The timing performance of the VLSI or ASICs is checked by either STA Static Timing Analysis or DTA Dynamin Timing Analysis. STA is a technique or method of breaking the circuit into different paths and computing their delay and based on the delayed outcome it validates and verifies the design. let us look into the same.

Also read which were asked in VLSI interviews STA Solved Problems

The main headache of any digital or VLSI design engineer is the timing while designing a CMOS semiconductor chip. How to model it and how to verify the timing. The design team may take a huge amount of time may be spending some months in modifying and making trials to achieve or to meet the required timing specifications met.

This article covers the STA Static Timing Analysis Topic such as setup time and holds time, their violations, and how to check and overcome them, verification of small blocks for the timing, then negative setup and negative hold time, false path, half-cycle, and multi-cycle paths, and the main topic clock gating, etc.

What is Static Timing Analysis? well, you will be able to answer this question once you read this article completely.

In short, STA is one of the best methods or techniques to verify/validate the timing performance of the VLSI/ASICs/Digital design. It is one of the fastest methods available since it checks the design only for the timing without worrying about the functional performance of the design, which makes it fast.

While starting the STA, we need to analyze the design by breaking or dividing into different paths such as Input to Output path (i/p to o/p), input to register path(i/p to reg), Register to Register path(reg to reg), and the register to output path (reg to output).

STA will compute the delays for all the different paths and applies the delay constraint equation (setup and hold checks, etc) and try to improve if any violations.

There is one more approach to verify the timing behavior of the VLSI or digital designs that is DTA (Dynamic Timing Analysis). This approach is rather slow compared to the Static Timing Analysis.

The DTA involves generating the test vectors for the input values to verify the design functionality. This becomes more complex and time-consuming when the number of inputs becomes more than single digits. for example, An n input signal will need 2 power n number of test vectors to be generated.

The DTA Dynamic Timing Analysis does both the functional verification and the timing verification hence it consumes more time compared to STA. And in the STA static timing analysis, the timing analysis of the digital design is performed statically (Therefore the name Static) and it does not depend on the type or number of input data applied.

It won’t involve the process of generating the test vectors for the input to check the working of design, which makes it faster and easier. This is the main reason why the STA Static Timing Analysis becomes more popular and most industries and interviewers prefer to ask questions based on this.

The STA is a full process or complete package to check any VLSI or ASICs or the Digital design to verify all types of timing issues which makes it more Exhaustive. The other types of timing verification approach only verify certain portions of the design and come up with the test vectors or stimulus.

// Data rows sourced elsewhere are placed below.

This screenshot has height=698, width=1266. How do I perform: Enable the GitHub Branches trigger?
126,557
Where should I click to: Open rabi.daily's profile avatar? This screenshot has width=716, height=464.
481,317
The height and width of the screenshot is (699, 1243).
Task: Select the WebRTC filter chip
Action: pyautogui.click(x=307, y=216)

The timing verification through the DTA Dynamic Timing Analysis (or some time it is also referred to as timing simulation) is more difficult as it involves the use of input test vectors to simulate the design. If a circuit contains around 10s to 100 million gates the DTA is a very slow process and we cannot complete the timing verification in time.

On the other hand, the STA provides a very fast and easier way of checking and verifying/analyzing the different paths of the design for any kind of timing violations. In the current situation in building ASIC chips having millions of logic gates a smarter and faster method for timing verification is a must. STA becomes the necessary need for ASIC designers.

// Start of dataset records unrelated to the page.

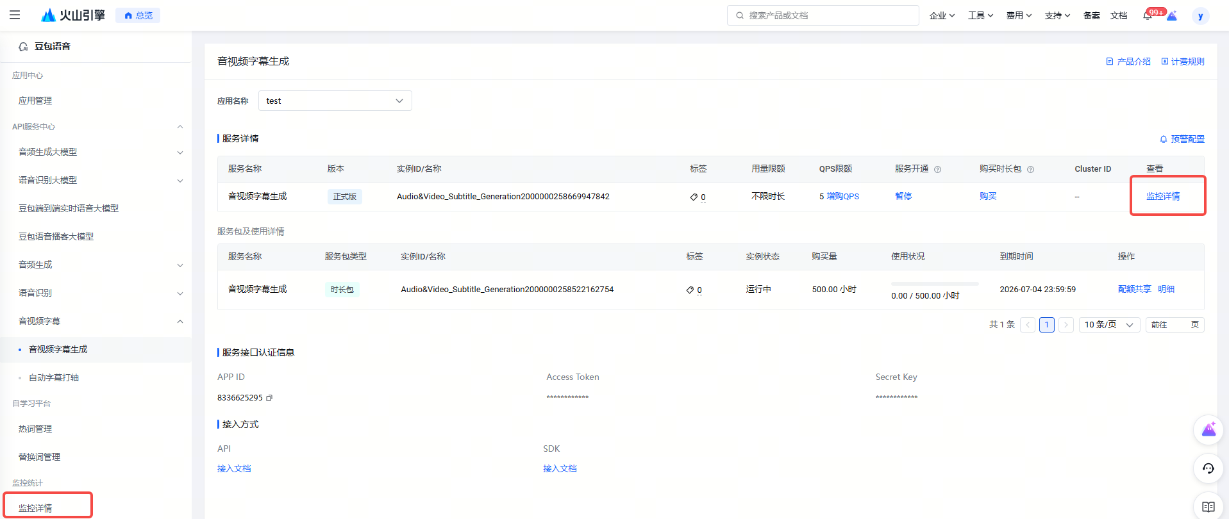Click the tag icon in the service details row

click(694, 197)
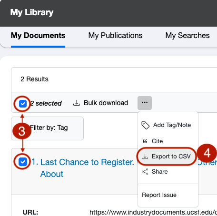217x216 pixels.
Task: Click the quotation mark Cite icon
Action: pos(145,141)
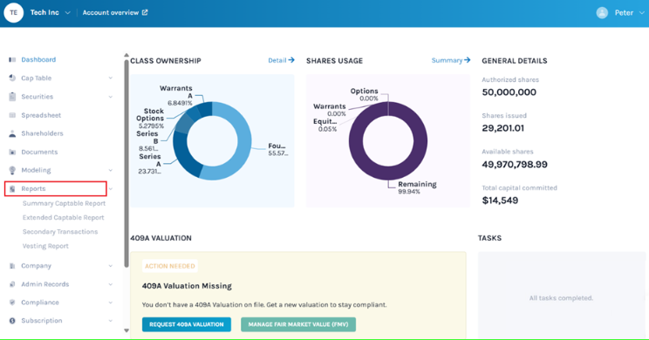Click the Peter user avatar icon
Viewport: 649px width, 340px height.
pyautogui.click(x=602, y=13)
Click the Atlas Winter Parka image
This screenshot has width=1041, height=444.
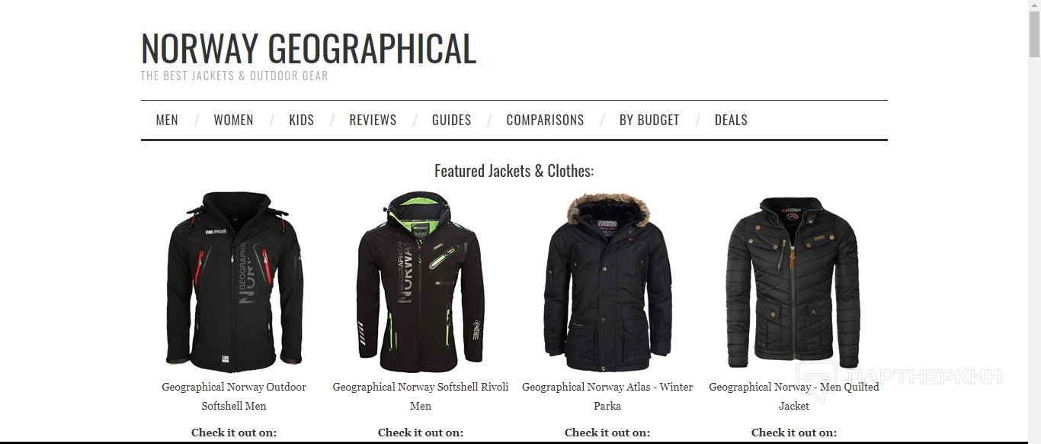tap(607, 282)
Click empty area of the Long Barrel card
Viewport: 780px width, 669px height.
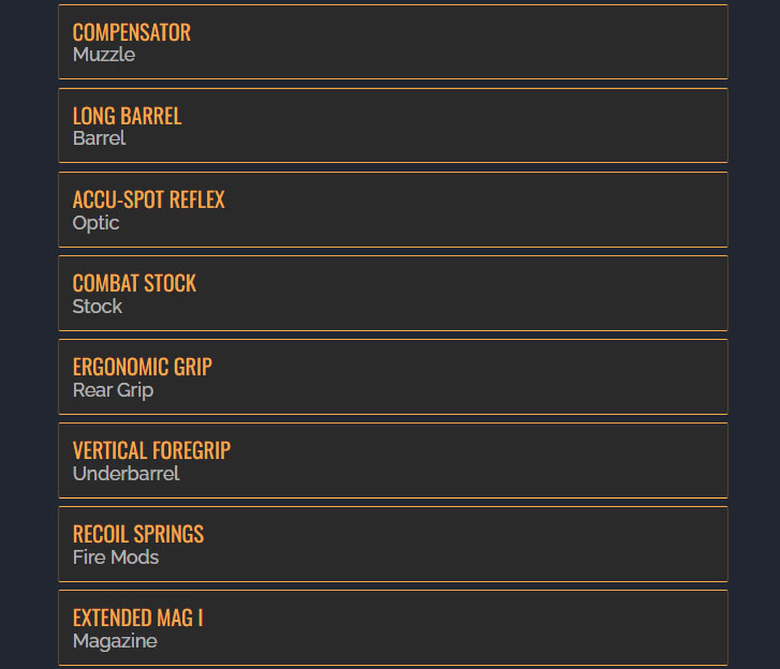coord(452,126)
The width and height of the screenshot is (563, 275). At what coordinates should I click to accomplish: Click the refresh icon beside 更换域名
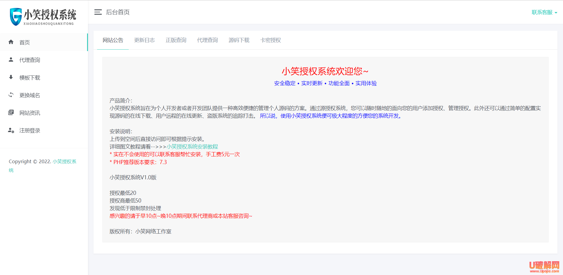tap(11, 95)
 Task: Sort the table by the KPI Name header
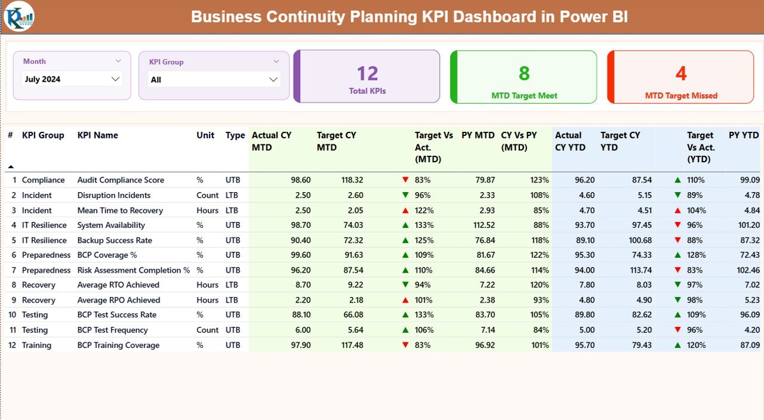pyautogui.click(x=97, y=135)
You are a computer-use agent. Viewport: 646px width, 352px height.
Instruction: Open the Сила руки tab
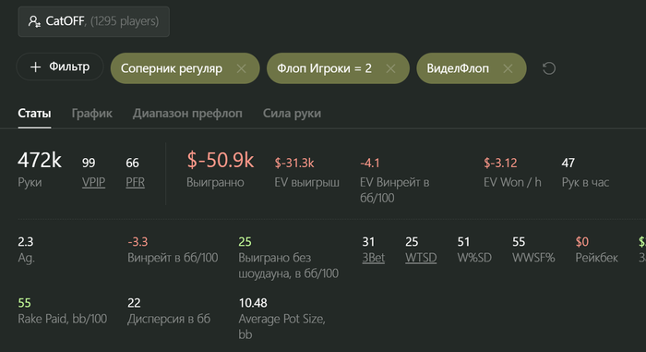click(x=293, y=114)
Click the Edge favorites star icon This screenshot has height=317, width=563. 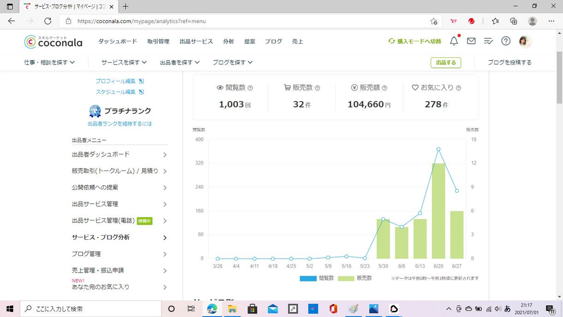pos(495,21)
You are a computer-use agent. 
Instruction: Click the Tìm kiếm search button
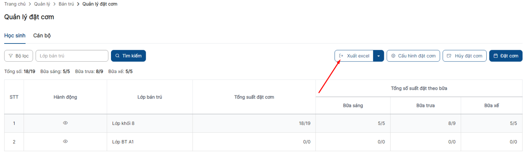(x=128, y=56)
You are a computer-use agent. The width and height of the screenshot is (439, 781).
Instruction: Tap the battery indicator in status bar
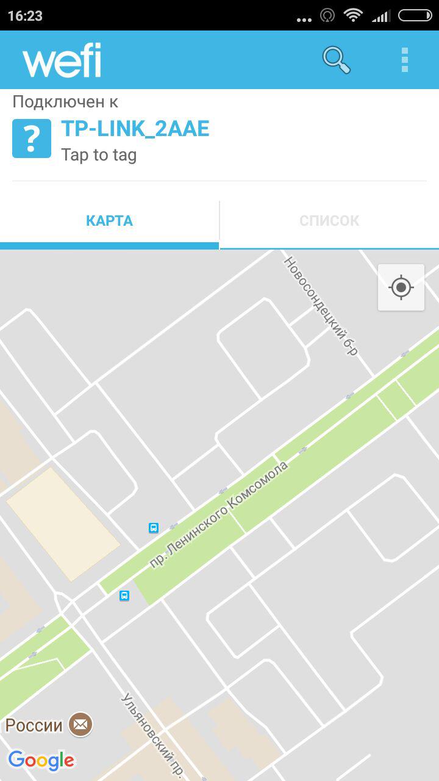pyautogui.click(x=415, y=15)
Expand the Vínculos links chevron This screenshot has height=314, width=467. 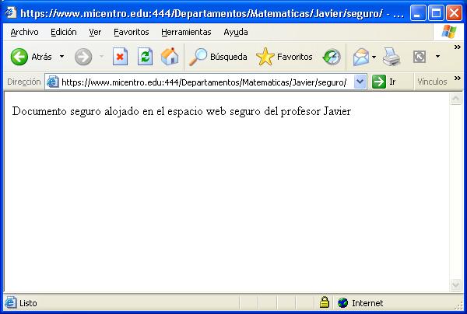tap(457, 79)

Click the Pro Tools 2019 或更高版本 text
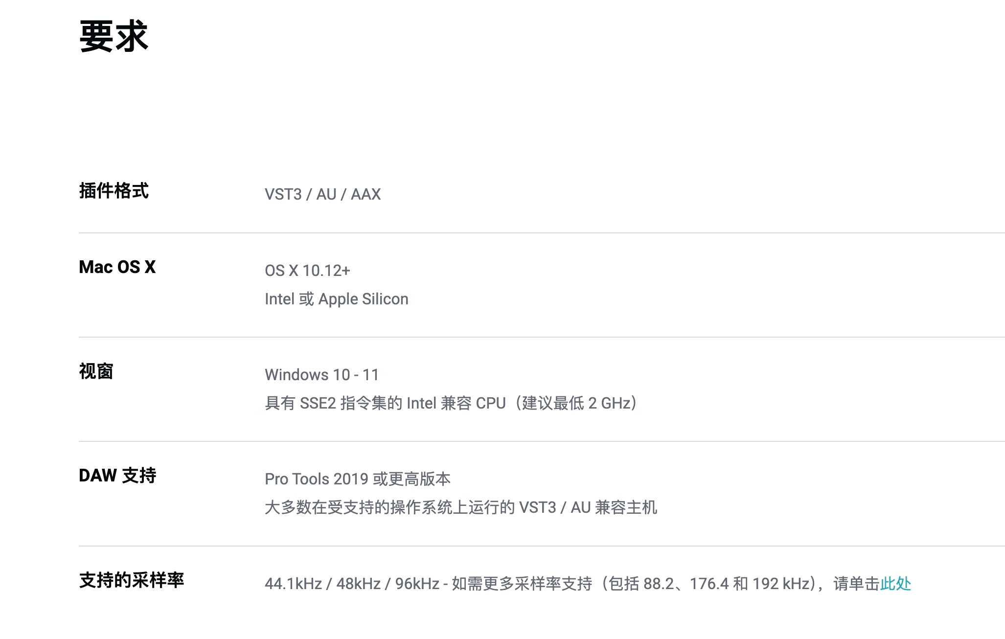[358, 479]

In the VLSI CMOS digital design, The design flow mainly involves the steps such as Getting the specification from the customer, Designing a micro-architecture, The design of the RTL, Test bench generation and the functional simulation, Synthesis of the design, Design for testability, The preparation of data for the back end design, Floorplanning, power planning, placement of the standard cells onto the chips, Clock tree synthesis CTS, Routing, DRC and LVS checks, Then the signal integrity to check crosstalk noise effects on the design, and at the end, the design will be sent to the fabrication lab for the tapeout.

They will send back us the GDS2 version of our design. Well in all these steps where exactly we need to do the timing analysis?. The answer to this is given below.

1. At the step RTL design, the STA Static timing analysis is done very rarely since at this stage it is very important to verify the functionality of the design rather than timing. Also, there will be no timing information since the design is still at the initial behavioral level.

2. After the RTL design is synthesized to the gate level the static timing analysis is performed to analyze the design for the worst-case or critical timing paths.

The synthesis stage mainly involves three stages such as Translation, Optimization, and Mapping. After logic optimization, the static timing analysis is applied to check whether the false paths are critical paths that still exist.

3. Next before starting the back end design i.e. PD Physical Design by considering the ideal clock trees with zero delays and zero rise and fall times the static timing analysis is done. And Once the PD starts the STA static timing analysis can be performed to time the design at various stages.

At the backend, time design is done before placement PRE-PLACE, before the clock tree generation PRE-CTC, After the clock tree built POST-CTS, after the routing of signal wires has been done POST-ROUTE, and at last after all the noise and tolerance checks and validation is done POST-SI.